Significance of this Decision

This decision confirms that the scope of the FCPA extends beyond the giving of bribes in the form of entertainment, meals, gifts and other things of monetary value to such business practices as the hiring of relatives of government officials, if this is motivated by an unlawful purpose such as obtaining business in exchange for hiring relatives of the government officials. This is the second case, this time in the telecommunications sector, where the SEC has cited hiring of relatives of government officials as a potentially illegal practice under the FCPA. See our Osler Update on BNY Mellon for an example of hiring practices of a firm in the financial services sector that was found to be in violation of the FCPA.

As we noted in a recent Osler Update, Canadian public companies listed on a U.S. stock exchange are subject to all of these obligations of the FCPA. In addition, Canadian companies, both publicly owned and private companies, are subject to the provisions of the Canadian Corruption of Foreign Public Officials Act (CFPOA). The CFPOA also includes a provision making it illegal to bribe foreign government officials with entertainment, gifts, meals and other things of value. It also requires Canadian companies, whether public or private, to maintain accurate books and records.

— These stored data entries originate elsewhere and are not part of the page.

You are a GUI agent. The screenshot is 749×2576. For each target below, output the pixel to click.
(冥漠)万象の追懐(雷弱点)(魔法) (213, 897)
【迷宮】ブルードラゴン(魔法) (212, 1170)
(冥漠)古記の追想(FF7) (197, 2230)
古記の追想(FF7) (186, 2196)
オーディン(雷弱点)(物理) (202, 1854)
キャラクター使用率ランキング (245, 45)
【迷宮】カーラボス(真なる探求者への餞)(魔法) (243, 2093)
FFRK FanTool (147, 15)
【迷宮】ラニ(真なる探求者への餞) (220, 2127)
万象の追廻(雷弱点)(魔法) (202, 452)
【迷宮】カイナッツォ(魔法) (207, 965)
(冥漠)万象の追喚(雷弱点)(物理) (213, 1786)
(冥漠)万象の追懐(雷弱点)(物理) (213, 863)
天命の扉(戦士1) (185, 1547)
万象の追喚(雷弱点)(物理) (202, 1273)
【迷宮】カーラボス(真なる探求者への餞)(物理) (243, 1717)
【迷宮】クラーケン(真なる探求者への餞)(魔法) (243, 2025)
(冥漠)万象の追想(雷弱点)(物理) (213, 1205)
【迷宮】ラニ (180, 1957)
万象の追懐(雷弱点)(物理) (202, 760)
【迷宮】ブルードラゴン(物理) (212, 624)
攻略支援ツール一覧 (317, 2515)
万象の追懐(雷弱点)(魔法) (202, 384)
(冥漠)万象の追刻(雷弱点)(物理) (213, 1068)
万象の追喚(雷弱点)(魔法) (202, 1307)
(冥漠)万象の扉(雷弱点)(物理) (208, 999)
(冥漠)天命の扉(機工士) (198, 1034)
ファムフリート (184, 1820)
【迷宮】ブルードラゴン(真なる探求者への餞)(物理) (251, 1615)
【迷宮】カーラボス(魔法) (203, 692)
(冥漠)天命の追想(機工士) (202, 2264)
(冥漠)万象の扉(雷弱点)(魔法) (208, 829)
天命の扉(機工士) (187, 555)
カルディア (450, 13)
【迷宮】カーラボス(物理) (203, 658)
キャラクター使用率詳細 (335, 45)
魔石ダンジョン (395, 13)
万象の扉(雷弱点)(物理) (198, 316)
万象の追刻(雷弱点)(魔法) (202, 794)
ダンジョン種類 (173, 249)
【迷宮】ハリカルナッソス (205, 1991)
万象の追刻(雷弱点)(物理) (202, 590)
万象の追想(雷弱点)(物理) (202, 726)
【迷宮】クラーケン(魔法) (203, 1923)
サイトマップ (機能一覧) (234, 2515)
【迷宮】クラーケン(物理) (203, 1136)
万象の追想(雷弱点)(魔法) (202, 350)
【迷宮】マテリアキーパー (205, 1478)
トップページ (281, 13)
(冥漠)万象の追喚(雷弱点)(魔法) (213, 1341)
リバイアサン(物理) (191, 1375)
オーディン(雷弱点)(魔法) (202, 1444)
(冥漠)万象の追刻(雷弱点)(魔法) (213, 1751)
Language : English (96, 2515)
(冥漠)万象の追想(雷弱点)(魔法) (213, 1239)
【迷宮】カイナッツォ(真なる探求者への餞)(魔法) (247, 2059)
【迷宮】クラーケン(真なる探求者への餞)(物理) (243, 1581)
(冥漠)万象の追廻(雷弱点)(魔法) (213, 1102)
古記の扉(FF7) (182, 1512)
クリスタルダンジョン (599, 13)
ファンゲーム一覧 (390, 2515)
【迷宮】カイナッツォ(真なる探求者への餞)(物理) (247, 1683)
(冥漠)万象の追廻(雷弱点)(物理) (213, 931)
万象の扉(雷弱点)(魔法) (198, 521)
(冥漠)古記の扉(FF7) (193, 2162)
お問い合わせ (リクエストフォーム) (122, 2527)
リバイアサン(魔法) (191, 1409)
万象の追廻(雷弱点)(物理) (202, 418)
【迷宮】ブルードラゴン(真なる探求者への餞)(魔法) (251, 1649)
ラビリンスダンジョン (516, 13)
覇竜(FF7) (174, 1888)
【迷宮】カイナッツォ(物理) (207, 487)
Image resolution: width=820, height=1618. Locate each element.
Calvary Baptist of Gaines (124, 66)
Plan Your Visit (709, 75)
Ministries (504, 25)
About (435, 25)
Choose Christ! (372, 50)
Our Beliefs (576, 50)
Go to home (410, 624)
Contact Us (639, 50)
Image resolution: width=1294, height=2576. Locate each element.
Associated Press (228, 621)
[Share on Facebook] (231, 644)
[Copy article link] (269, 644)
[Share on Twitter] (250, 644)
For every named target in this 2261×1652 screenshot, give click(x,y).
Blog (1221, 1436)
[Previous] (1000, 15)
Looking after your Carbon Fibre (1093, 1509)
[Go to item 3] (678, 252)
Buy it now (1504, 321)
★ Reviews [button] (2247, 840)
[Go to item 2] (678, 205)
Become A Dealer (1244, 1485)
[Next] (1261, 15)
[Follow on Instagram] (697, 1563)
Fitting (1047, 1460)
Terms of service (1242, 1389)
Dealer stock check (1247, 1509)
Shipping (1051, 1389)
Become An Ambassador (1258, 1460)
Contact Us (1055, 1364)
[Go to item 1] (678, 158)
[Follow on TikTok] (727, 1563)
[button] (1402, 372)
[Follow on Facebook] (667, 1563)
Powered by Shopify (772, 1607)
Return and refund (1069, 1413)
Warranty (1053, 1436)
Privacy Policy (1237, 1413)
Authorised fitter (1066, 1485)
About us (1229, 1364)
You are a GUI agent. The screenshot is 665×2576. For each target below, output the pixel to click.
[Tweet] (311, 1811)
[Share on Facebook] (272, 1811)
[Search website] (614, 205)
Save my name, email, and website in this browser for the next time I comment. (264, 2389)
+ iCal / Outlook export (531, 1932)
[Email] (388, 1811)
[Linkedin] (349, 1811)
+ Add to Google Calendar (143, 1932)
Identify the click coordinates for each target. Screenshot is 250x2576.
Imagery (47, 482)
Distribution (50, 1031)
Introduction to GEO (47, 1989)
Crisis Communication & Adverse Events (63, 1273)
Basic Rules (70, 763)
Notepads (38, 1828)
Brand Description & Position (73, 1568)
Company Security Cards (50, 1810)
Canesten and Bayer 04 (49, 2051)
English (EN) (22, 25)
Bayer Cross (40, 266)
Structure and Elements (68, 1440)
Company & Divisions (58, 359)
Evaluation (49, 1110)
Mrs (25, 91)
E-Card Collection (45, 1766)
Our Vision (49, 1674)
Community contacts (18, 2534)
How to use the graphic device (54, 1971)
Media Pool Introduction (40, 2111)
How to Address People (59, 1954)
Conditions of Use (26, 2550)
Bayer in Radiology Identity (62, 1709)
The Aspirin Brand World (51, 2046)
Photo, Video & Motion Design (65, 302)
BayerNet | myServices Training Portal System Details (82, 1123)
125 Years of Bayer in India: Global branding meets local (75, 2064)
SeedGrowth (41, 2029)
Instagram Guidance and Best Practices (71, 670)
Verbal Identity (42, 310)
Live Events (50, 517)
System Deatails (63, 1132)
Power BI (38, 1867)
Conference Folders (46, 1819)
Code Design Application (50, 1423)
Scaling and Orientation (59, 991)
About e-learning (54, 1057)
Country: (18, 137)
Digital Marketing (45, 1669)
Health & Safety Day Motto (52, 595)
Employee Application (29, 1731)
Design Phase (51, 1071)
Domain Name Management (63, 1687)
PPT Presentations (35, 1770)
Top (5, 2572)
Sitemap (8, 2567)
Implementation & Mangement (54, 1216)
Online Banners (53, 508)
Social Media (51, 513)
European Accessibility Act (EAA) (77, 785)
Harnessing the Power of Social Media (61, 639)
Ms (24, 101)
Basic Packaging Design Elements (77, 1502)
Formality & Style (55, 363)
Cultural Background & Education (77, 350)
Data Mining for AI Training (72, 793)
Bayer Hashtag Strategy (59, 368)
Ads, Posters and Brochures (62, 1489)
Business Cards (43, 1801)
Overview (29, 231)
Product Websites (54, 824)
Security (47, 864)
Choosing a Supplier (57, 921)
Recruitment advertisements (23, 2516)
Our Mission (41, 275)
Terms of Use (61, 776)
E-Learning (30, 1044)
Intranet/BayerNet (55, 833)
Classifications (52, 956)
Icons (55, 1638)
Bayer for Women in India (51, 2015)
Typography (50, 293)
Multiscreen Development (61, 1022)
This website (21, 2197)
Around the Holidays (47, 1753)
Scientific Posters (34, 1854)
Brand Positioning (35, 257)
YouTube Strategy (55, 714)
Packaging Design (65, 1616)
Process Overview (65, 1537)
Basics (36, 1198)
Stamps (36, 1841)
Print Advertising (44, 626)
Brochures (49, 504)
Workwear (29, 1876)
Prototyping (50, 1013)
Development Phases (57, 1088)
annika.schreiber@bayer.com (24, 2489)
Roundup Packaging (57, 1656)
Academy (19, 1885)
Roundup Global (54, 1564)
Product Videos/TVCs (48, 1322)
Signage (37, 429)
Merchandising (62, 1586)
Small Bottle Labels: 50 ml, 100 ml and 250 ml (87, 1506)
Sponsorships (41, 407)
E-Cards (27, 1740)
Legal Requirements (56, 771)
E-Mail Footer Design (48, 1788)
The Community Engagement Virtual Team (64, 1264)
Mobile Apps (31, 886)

Canadian companies should evaluate whether their compliance programs and internal policies (including hiring practices) provide clear guidance to company employees and agents that may conduct business on the company’s behalf, on what is and is not permissible. We have previously commented on the importance of anti-corruption compliance programs and companies undertaking timely investigations which correspond to the level of risk they face. Implementing such internal controls can minimize the risk of violating the applicable anti-bribery legislation. As we have discussed before, internal controls include, among other things, control activities that cover policies and procedures designed to ensure that management directives are carried out (e.g., approvals, authorizations, reconciliations, and segregation of duties).

In addition, books and records have to accurately record transactions undertaken by the company and its assets and liabilities. Without such measures, carrying on business in some countries overseas that are known to be rife with corruption, poses a very high risk that the company and its employees will become subject to punitive enforcement actions of Canadian and potentially other government enforcement agencies including in the U.S.